• _EXERCISE OBJECTIVE_: Copy the material below word for word, from its first line down through the line that contains "click(341, 27)", both ends included, and leave the pictures out.

○ ○ ○ ○

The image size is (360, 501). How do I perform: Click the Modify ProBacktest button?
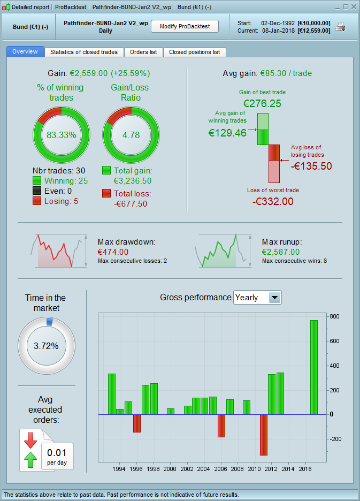click(185, 26)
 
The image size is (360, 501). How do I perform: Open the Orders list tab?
click(143, 52)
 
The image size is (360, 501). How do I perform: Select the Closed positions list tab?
click(194, 52)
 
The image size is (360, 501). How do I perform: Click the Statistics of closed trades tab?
click(84, 52)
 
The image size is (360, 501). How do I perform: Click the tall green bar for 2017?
click(314, 367)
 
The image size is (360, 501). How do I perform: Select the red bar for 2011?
click(263, 435)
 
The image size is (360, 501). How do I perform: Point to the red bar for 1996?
click(137, 423)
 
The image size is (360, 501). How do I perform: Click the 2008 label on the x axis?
click(237, 469)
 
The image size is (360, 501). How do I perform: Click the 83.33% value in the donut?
click(62, 135)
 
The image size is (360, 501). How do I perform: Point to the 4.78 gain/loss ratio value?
click(131, 135)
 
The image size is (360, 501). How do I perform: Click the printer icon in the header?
click(341, 27)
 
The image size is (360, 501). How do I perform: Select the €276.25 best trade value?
click(262, 103)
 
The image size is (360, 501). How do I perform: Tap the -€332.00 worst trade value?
click(273, 201)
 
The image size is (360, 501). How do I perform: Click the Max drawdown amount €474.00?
click(113, 252)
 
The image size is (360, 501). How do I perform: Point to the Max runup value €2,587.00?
click(281, 252)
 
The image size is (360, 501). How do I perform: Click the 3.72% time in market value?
click(46, 346)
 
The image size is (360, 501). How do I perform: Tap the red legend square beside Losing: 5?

○ ○ ○ ○

• _RESPONSE_:
The image size is (360, 501). How do I perform: Click the Modify ProBacktest button?
click(185, 26)
 
The image size is (360, 501). How do I perform: Open the Orders list tab?
click(143, 52)
 
The image size is (360, 501). How do I perform: Select the Closed positions list tab?
click(194, 52)
 
The image size is (360, 501). How do I perform: Click the Statistics of closed trades tab?
click(84, 52)
 
The image size is (360, 501). How do I perform: Click the tall green bar for 2017?
click(314, 367)
 
The image size is (360, 501). How do I perform: Select the red bar for 2011?
click(263, 435)
 
The image size is (360, 501). How do I perform: Point to the red bar for 1996?
click(137, 423)
 
The image size is (360, 501). How do I perform: Click the 2008 label on the x axis?
click(237, 469)
 
The image size is (360, 501). How do I perform: Click the 83.33% value in the donut?
click(62, 135)
 
The image size is (360, 501). How do I perform: Point to the 4.78 gain/loss ratio value?
click(131, 135)
 
The image size is (360, 501). How do I perform: Click the printer icon in the header?
click(341, 27)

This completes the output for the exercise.